The Model Farm proposes an alternative or idealistic system
where by the potential consumers of the produce are asked
to share in its production. Unlike the norm of the consumerist
market place the outcome of this process is not dependent
on individual purchasing power but on a collective acceptance
of responsibility. Of course merely stating this does not
guarantee that this ideal will be implemented. I/We cannot
compel Metrònom visitors to subscribe to this idealistic
experiment. But this is part of the process. I am setting
up the situation, not dictating its outcome.
The model can be seen as the antithesis of the agro-industrial
system of production. The installation will echo the vernacular
micro-agriculture of the urban peasant or horticultural squatter.
These semi-urban vegetable gardens can be seen in many peripheral
locations around Barcelona. By referencing this phenomenon
Model Farm also speaks of a contemporary reality as well as
proposing ideal alternatives. In its proposed form the installation
does not present the ideal as a perfect technological future
but as an impoverished, ‘makeshift’ or improvised
version. This imperfect Model highlights the fallibility of
it’s own ideals. Less the grand revolutionary gesture,
more the last ditch attempt to create an alternative space
from the detritus of the hegemonic culture.
Lastly the role of the potential produce as food is a vital
element in the project.
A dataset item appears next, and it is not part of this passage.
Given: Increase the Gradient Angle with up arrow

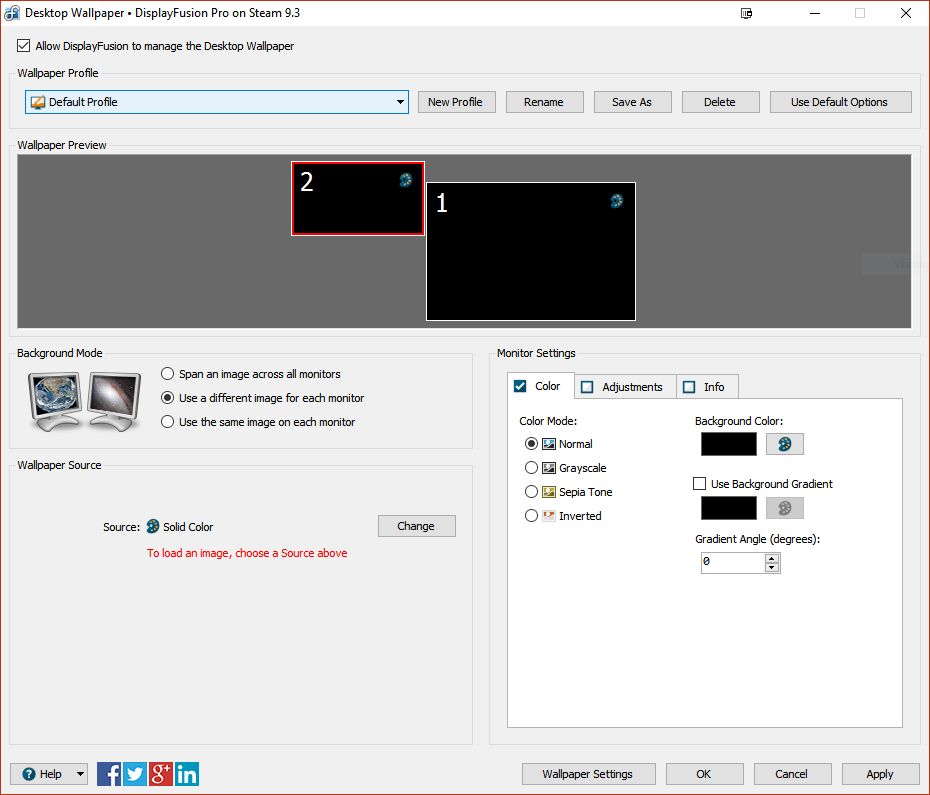Looking at the screenshot, I should click(771, 558).
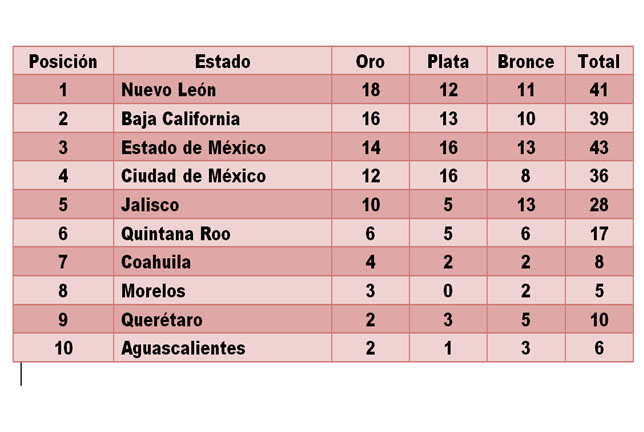Viewport: 644px width, 432px height.
Task: Click the Estado column header
Action: 222,61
The particular social and cultural
space that opens up around the preparation and consumption
of food, especially where these activities are a part of a
voluntary collective process, can be seen as an alternative
to the market driven consensus. The potential that the produce
of the installation will at some point play a part within
a social arena beyond the gallery is to fulfil the ideal of
the Lladres de cosses project. The fact that time is required
for the project’s complete realisation is also important.
During the exhibition this realisation, that is, a feast of
tomatoes, can only be imagined as a potential future, like
a tiny utopian moment. It may be a moment that we may never
reach in reality, but it’s ideal is a possibility that
we can choose to pursue or not.
© Dominic Thomas 2005
1. Explico Algunas Cosas from España en el corazón
2. P. Neruda Memoirs, 1974 (translation 1977)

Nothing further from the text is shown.